### Reading text

● ● ● ● ●

In autumn 2003, the kick-off was given for the biggest renovation project the former royal estate has undergone since Louis-Philippe. It was to be spread out over 17 years and cost 350 million euros.
The development plan is structured around 4 main ideas :
1 - Returning Versailles to its historical state by restoring the palace’s full radiance with the completion of the restoration of the main wall facing the gardens, the Marble courtyard and the Royal Courtyard and by continuing the restoration of the Gardens started in 1990, highly accelerated after the storm of December 1999. The most spectacular transformation continues to be the reinstallation of the Royal Gate (dismantled in 1793 and melted for its copper) between the Dufour and Gabriel Pavilions and the restoration of the cobbling in the Royal Courtyard which was restored to its original level.
2 - To protect the heritage by improving the devices used for the safety of visitors and the buildings, by renovating the technical equipment and by reinforcing the protection of the palace against the risks of intrusion and vandalism.
3 - To promote heritage through the creation, in April 2004, of an “Images and Civilization of the Court” Research Centre, and by the reorganisation and modernisation of the reserve collections and museum workshops.
4 - To improve visitor reception, by freeing up the spaces resulting from the grouping together in the Grand Lodgings of the administrative and scientific services which currently occupy the Dufour Pavilion, and by transferring areas from the National Assembly and the Senate. Allowing us to reorganise and improve the visitor reception in order to simplify the methods of access to the palace, expand the possibilities of individual visits and give visitors additional keys to comprehension. The renovations of the technical equipment of the Royal Opera as well as the creation of an underground passage connecting the Grand Lodgings to the Palace were completed in 2006.

● ● ● ● ●

### Given data
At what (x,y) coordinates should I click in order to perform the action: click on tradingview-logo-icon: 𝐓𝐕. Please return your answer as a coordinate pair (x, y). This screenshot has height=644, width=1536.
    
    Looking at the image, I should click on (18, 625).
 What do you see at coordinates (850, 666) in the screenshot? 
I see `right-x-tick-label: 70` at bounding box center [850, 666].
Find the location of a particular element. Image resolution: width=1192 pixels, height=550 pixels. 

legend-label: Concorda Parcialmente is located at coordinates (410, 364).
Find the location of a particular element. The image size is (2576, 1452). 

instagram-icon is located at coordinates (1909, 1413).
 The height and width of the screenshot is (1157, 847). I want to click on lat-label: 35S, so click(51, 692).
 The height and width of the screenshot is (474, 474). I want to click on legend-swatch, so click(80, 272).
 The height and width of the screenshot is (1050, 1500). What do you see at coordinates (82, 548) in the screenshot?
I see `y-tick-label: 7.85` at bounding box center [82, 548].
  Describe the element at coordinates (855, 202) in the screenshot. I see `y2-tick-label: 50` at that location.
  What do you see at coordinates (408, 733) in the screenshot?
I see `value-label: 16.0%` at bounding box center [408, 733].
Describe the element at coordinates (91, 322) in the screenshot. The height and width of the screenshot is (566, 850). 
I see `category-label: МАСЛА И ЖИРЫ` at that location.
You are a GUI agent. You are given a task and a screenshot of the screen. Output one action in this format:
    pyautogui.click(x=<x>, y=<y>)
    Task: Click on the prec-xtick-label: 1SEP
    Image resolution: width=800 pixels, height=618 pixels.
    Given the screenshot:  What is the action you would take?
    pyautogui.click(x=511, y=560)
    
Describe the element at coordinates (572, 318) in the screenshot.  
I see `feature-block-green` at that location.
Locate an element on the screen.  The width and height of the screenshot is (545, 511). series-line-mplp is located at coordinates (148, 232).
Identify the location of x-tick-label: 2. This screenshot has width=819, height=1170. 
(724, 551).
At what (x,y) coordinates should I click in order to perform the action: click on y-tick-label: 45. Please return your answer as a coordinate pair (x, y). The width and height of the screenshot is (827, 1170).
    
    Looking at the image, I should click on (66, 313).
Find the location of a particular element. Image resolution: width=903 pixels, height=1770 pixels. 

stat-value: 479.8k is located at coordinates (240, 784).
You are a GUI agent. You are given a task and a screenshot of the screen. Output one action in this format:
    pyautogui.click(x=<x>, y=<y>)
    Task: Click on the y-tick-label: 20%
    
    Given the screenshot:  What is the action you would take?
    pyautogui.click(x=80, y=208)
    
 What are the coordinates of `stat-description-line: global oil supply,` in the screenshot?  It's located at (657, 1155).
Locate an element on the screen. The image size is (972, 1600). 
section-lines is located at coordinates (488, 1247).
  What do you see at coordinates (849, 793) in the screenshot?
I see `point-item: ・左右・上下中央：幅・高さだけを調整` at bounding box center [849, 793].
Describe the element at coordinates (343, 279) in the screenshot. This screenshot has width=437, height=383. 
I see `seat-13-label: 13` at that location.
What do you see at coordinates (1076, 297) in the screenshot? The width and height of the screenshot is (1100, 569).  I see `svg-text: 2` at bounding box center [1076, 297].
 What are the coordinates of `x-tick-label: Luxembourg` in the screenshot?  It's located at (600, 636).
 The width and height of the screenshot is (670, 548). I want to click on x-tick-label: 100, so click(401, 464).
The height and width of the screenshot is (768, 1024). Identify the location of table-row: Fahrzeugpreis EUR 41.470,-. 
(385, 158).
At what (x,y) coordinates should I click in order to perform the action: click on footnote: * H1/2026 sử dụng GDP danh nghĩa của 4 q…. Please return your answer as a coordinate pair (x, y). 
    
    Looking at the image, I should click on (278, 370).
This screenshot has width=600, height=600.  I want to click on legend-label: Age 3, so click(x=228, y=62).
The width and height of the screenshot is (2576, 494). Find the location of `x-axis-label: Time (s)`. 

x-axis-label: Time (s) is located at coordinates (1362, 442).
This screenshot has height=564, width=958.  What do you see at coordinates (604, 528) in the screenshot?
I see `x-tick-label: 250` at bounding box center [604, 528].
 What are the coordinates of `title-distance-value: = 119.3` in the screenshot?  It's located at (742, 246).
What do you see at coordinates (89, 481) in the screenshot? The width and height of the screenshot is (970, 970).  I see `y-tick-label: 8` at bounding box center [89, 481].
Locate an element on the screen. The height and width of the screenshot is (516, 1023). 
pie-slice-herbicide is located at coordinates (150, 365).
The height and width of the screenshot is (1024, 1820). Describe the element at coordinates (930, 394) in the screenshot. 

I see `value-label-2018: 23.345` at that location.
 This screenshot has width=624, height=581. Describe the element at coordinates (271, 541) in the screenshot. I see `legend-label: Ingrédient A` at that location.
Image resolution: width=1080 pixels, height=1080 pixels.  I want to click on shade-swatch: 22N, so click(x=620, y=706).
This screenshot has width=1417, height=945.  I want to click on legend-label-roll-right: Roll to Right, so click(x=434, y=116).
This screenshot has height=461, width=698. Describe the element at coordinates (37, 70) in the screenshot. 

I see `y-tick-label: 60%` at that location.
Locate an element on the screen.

● ● ● ● ●

### What the task asks
Transcribe the passage from the Versailles renovation text starting at "3 - To promote" and ending at "and museum workshops.".

### Response to the task
3 - To promote heritage through the creation, in April 2004, of an “Images and Civilization of the Court” Research Centre, and by the reorganisation and modernisation of the reserve collections and museum workshops.